Filmmakers Tim Grabham and Jasper Sharp, authors of an eponymous and excellent book on the subject, also do an excellent job of examining all the facets of the slime mold’s appeal. From an amateur naturalist who spends his free time poking into rotting logs, to a musicologist who is convinced that he is collaborating with the slime mold growing in a petri dish in his piano, to an engineer using a slime mold instead of traditional electronics that allow robots to think, paradigms and presumptions crumble as possibilities, heretofore either unimaginable or unthinkable are presented as so many done deals. With no differentiated organs, at least as we understand them, how does a slime mold solve a maze in the most efficient manner possible? How does a plasmodial blob infuse a human hair such that said hair becomes a highly effective tactile sensor? And why does a mob of people, tethered together and deprived of speech as part of an experiment/performance art piece, so perfectly reproduce the movement of a slime mold?

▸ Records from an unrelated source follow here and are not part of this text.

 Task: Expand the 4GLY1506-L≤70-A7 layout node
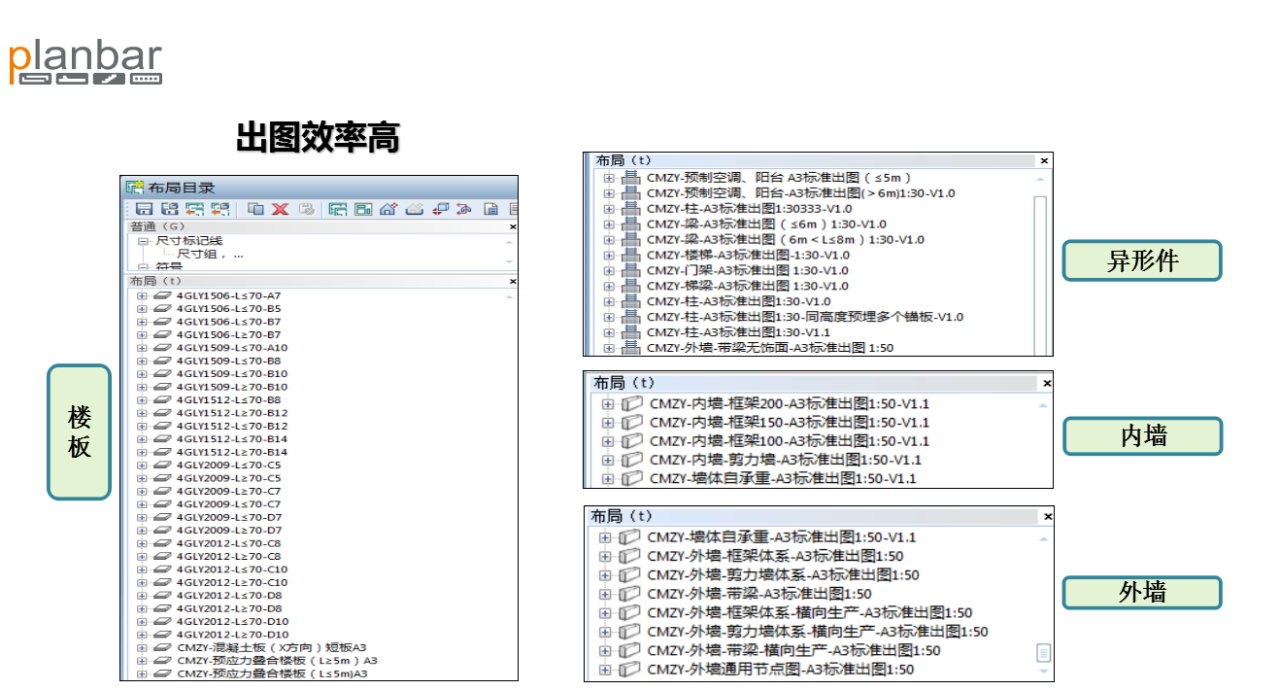[142, 296]
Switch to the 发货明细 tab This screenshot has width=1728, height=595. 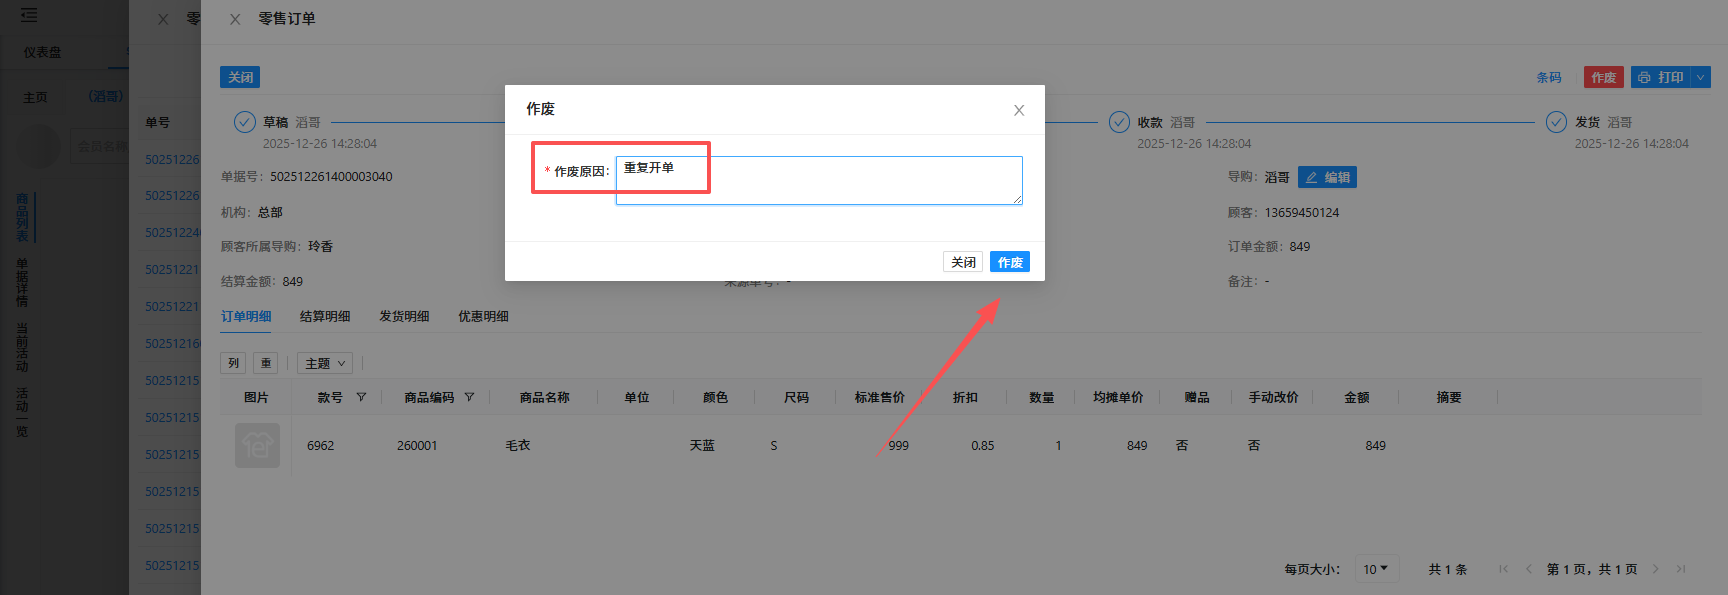pyautogui.click(x=404, y=316)
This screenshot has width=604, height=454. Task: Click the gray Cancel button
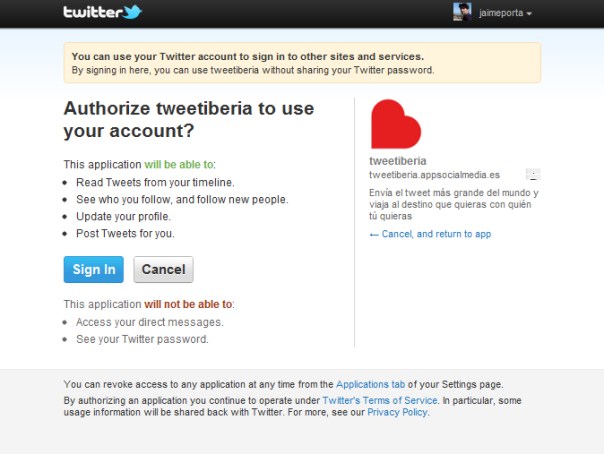click(x=163, y=270)
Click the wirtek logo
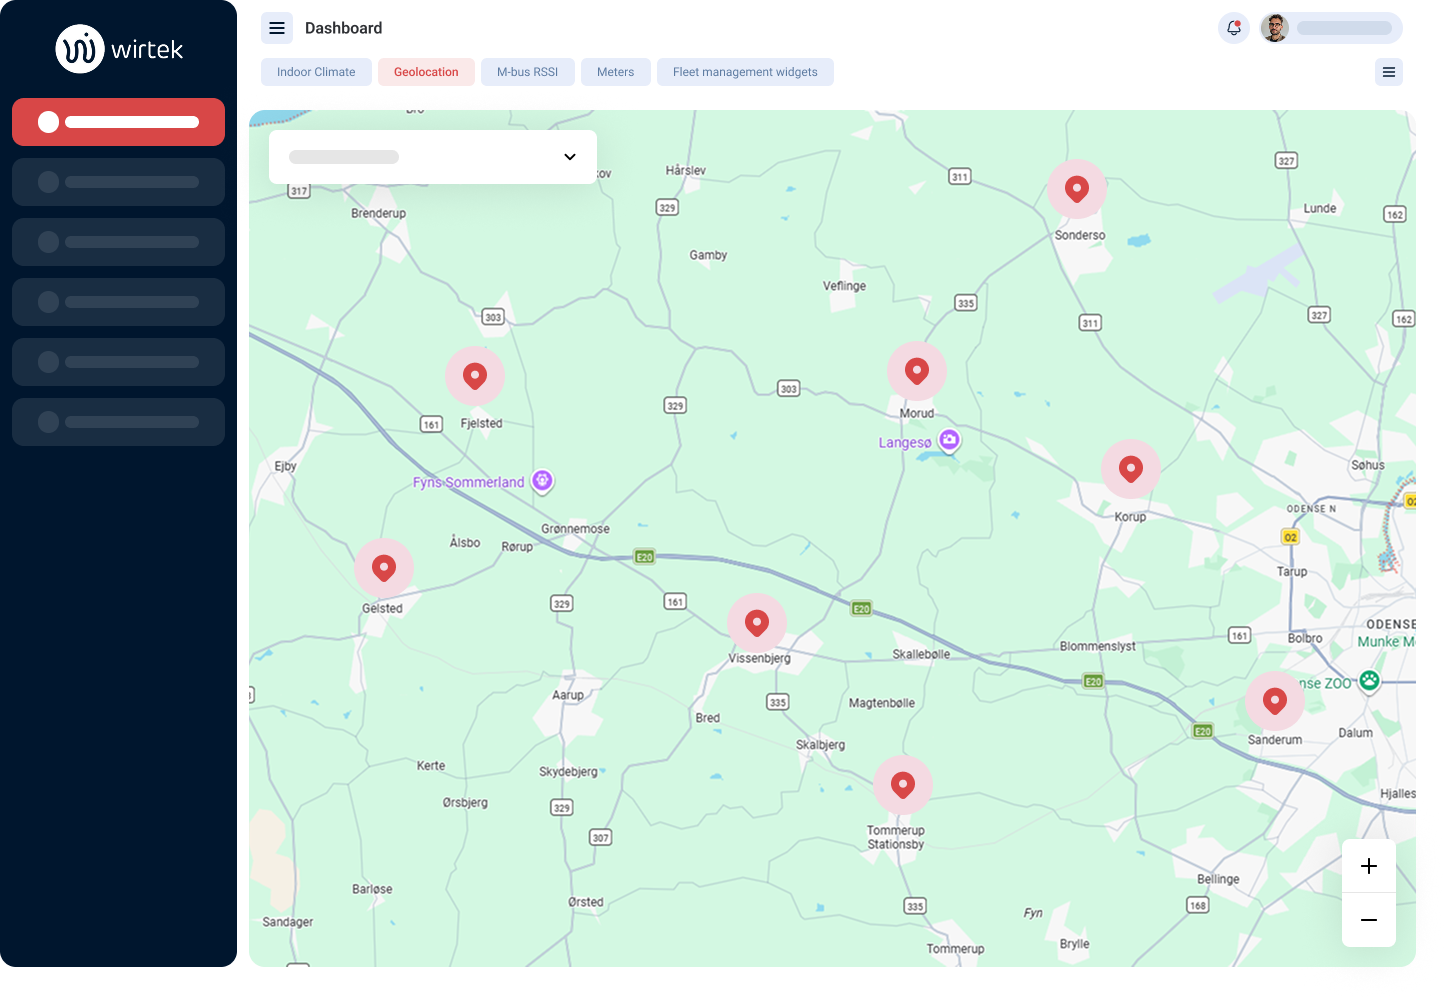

There is also a wealth of information about slime molds in general, the bright colors, the shapes that mimic everything from ocean foam to dog vomit to Hoberman spheres, but best of all there is time-lapse photography in close-up that reveals the grotesque beauty of the pulsating gelatinous mass that is a slime mold on the hunt at 1.35 mm per second for an oat flake (its favorite food), or retreating from a poison pill. How, one asks, is this not sentient? Perhaps it’s the way the experts on screen talk about their relationship to slime molds, but after a while, there seems to be a difference between the ones cultivated in labs, like the one that turns their stress levels into sound, and the free-range ones discovered in wild. True, Grabham and Sharp have included a biologist who breaks everything observed into just so many chemical reactions, but after the electrical impulses of stressed slime molds have been translated into the expressions of a robotic head, I’m not sure there’s any turning back from the idea of some sort of sentience going on amid all that cytoplasmic streaming, a streaming that can change direction at will. Far from a recitation of admittedly fascinating factoids, Messers Grabham and Sharp have employed the idioms and sound design of an elegant horror film. All the better to visit the fungarium of a university, or to watch a slime mold surround, envelope, and then digest its food. It’s not a cheap trick. There is something disquieting about an aggregate life form that turns purple when poked.
THE CREEPING GARDEN may not make you fall in love with slime molds, even when they look like so many pink tuffets, but it will force a grudging admiration from even the most slime mold-phobic among us for the fascinating paradox that they represent about how nature refuses to fall into neat categories.